The problem
Print each of the following records back word for word, with every line kept as it is.

** begin Material **

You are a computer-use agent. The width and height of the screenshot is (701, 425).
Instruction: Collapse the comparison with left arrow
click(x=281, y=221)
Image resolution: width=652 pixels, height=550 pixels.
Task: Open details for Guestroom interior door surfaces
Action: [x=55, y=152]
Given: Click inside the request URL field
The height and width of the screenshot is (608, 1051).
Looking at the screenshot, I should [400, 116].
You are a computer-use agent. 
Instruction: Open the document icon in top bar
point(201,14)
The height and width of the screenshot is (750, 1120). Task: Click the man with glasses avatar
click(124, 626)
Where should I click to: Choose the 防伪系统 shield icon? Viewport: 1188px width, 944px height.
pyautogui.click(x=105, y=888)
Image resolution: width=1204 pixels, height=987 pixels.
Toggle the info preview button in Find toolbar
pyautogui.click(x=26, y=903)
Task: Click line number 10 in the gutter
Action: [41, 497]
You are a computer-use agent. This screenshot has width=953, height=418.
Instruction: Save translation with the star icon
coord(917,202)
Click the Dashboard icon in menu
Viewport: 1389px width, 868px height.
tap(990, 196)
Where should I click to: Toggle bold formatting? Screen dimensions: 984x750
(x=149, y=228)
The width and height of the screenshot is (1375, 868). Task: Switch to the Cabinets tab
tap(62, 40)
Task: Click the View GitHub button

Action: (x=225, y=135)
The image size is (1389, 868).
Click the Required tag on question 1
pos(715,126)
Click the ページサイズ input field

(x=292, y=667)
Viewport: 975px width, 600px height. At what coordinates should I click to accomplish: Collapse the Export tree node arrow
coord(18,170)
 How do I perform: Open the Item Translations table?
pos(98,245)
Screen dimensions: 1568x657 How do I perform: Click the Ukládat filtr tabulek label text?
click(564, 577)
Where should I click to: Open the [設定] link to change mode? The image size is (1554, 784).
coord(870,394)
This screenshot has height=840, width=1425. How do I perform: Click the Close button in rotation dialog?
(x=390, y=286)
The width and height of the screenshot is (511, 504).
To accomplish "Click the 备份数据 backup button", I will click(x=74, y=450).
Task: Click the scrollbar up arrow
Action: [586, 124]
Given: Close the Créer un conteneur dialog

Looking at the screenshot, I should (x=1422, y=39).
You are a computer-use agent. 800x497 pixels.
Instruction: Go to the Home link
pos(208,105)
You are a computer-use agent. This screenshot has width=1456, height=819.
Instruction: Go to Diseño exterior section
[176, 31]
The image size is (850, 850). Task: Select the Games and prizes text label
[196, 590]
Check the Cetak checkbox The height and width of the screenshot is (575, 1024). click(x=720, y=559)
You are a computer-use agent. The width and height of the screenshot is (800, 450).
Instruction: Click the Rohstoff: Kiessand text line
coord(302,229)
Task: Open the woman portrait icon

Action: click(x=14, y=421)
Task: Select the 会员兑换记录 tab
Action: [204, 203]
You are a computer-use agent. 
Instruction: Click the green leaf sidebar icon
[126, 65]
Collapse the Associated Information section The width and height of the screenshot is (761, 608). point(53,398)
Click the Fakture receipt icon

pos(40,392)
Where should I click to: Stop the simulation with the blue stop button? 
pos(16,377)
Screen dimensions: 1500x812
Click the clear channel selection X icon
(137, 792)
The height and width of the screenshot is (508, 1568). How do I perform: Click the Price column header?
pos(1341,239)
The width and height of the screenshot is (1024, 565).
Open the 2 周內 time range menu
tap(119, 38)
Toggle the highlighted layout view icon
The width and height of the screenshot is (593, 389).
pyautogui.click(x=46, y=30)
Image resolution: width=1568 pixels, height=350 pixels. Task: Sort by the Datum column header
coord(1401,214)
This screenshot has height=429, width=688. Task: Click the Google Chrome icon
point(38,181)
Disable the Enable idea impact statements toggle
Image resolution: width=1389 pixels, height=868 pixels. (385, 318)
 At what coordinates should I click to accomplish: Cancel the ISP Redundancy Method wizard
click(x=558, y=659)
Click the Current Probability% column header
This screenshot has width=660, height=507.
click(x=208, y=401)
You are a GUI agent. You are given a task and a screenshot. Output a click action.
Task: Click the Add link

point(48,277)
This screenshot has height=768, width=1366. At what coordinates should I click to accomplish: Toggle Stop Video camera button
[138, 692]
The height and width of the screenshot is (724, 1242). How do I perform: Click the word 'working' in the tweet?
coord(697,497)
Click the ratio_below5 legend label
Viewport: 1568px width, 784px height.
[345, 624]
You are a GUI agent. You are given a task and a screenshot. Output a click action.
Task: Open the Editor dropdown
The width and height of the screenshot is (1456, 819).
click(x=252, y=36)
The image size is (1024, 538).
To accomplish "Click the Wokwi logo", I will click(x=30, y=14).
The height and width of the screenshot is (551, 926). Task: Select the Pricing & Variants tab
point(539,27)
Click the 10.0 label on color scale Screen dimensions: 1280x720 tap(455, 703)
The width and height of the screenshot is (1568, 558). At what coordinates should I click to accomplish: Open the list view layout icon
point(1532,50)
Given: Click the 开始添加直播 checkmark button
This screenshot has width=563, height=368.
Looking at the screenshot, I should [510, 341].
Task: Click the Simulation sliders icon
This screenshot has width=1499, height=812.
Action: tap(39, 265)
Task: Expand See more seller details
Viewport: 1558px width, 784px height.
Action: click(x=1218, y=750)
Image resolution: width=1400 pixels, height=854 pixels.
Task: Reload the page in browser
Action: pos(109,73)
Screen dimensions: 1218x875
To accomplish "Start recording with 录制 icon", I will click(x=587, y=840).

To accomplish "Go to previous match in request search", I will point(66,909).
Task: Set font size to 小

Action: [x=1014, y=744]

** end Material **

Complete response
You are a computer-use agent. The width and height of the screenshot is (701, 425).
Instruction: Collapse the comparison with left arrow
click(x=281, y=221)
Image resolution: width=652 pixels, height=550 pixels.
Task: Open details for Guestroom interior door surfaces
Action: [x=55, y=152]
Given: Click inside the request URL field
The height and width of the screenshot is (608, 1051).
Looking at the screenshot, I should [400, 116].
You are a computer-use agent. 
Instruction: Open the document icon in top bar
point(201,14)
The height and width of the screenshot is (750, 1120). Task: Click the man with glasses avatar
click(124, 626)
Where should I click to: Choose the 防伪系统 shield icon? Viewport: 1188px width, 944px height.
pyautogui.click(x=105, y=888)
Image resolution: width=1204 pixels, height=987 pixels.
Toggle the info preview button in Find toolbar
pyautogui.click(x=26, y=903)
Task: Click line number 10 in the gutter
Action: [41, 497]
You are a computer-use agent. This screenshot has width=953, height=418.
Instruction: Save translation with the star icon
coord(917,202)
Click the Dashboard icon in menu
Viewport: 1389px width, 868px height.
tap(990, 196)
Where should I click to: Toggle bold formatting? Screen dimensions: 984x750
(x=149, y=228)
The width and height of the screenshot is (1375, 868). Task: Switch to the Cabinets tab
tap(62, 40)
Task: Click the View GitHub button

Action: (x=225, y=135)
The image size is (1389, 868).
Click the Required tag on question 1
pos(715,126)
Click the ページサイズ input field

(x=292, y=667)
Viewport: 975px width, 600px height. At what coordinates should I click to accomplish: Collapse the Export tree node arrow
coord(18,170)
 How do I perform: Open the Item Translations table?
pos(98,245)
Screen dimensions: 1568x657 How do I perform: Click the Ukládat filtr tabulek label text?
click(564, 577)
Where should I click to: Open the [設定] link to change mode? The image size is (1554, 784).
coord(870,394)
This screenshot has height=840, width=1425. How do I perform: Click the Close button in rotation dialog?
(x=390, y=286)
The width and height of the screenshot is (511, 504).
To accomplish "Click the 备份数据 backup button", I will click(x=74, y=450).
Task: Click the scrollbar up arrow
Action: [586, 124]
Given: Close the Créer un conteneur dialog

Looking at the screenshot, I should (x=1422, y=39).
You are a computer-use agent. 800x497 pixels.
Instruction: Go to the Home link
pos(208,105)
You are a computer-use agent. This screenshot has width=1456, height=819.
Instruction: Go to Diseño exterior section
[176, 31]
The image size is (850, 850). Task: Select the Games and prizes text label
[196, 590]
Check the Cetak checkbox The height and width of the screenshot is (575, 1024). click(x=720, y=559)
You are a computer-use agent. The width and height of the screenshot is (800, 450).
Instruction: Click the Rohstoff: Kiessand text line
coord(302,229)
Task: Open the woman portrait icon

Action: click(x=14, y=421)
Task: Select the 会员兑换记录 tab
Action: [204, 203]
You are a computer-use agent. 
Instruction: Click the green leaf sidebar icon
[126, 65]
Collapse the Associated Information section The width and height of the screenshot is (761, 608). point(53,398)
Click the Fakture receipt icon

pos(40,392)
Where should I click to: Stop the simulation with the blue stop button? 
pos(16,377)
Screen dimensions: 1500x812
Click the clear channel selection X icon
(137, 792)
The height and width of the screenshot is (508, 1568). How do I perform: Click the Price column header?
pos(1341,239)
The width and height of the screenshot is (1024, 565).
Open the 2 周內 time range menu
tap(119, 38)
Toggle the highlighted layout view icon
The width and height of the screenshot is (593, 389).
pyautogui.click(x=46, y=30)
Image resolution: width=1568 pixels, height=350 pixels. Task: Sort by the Datum column header
coord(1401,214)
This screenshot has height=429, width=688. Task: Click the Google Chrome icon
point(38,181)
Disable the Enable idea impact statements toggle
Image resolution: width=1389 pixels, height=868 pixels. (385, 318)
 At what coordinates should I click to accomplish: Cancel the ISP Redundancy Method wizard
click(x=558, y=659)
Click the Current Probability% column header
This screenshot has width=660, height=507.
click(x=208, y=401)
You are a GUI agent. You are given a task and a screenshot. Output a click action.
Task: Click the Add link

point(48,277)
This screenshot has height=768, width=1366. At what coordinates should I click to accomplish: Toggle Stop Video camera button
[138, 692]
The height and width of the screenshot is (724, 1242). How do I perform: Click the word 'working' in the tweet?
coord(697,497)
Click the ratio_below5 legend label
Viewport: 1568px width, 784px height.
[345, 624]
You are a GUI agent. You are given a task and a screenshot. Output a click action.
Task: Open the Editor dropdown
The width and height of the screenshot is (1456, 819).
click(x=252, y=36)
The image size is (1024, 538).
To accomplish "Click the Wokwi logo", I will click(x=30, y=14).
The height and width of the screenshot is (551, 926). Task: Select the Pricing & Variants tab
point(539,27)
Click the 10.0 label on color scale Screen dimensions: 1280x720 tap(455, 703)
The width and height of the screenshot is (1568, 558). At what coordinates should I click to accomplish: Open the list view layout icon
point(1532,50)
Given: Click the 开始添加直播 checkmark button
This screenshot has width=563, height=368.
Looking at the screenshot, I should [510, 341].
Task: Click the Simulation sliders icon
This screenshot has width=1499, height=812.
Action: tap(39, 265)
Task: Expand See more seller details
Viewport: 1558px width, 784px height.
Action: click(x=1218, y=750)
Image resolution: width=1400 pixels, height=854 pixels.
Task: Reload the page in browser
Action: pos(109,73)
Screen dimensions: 1218x875
To accomplish "Start recording with 录制 icon", I will click(x=587, y=840).

To accomplish "Go to previous match in request search", I will point(66,909).
Task: Set font size to 小

Action: [x=1014, y=744]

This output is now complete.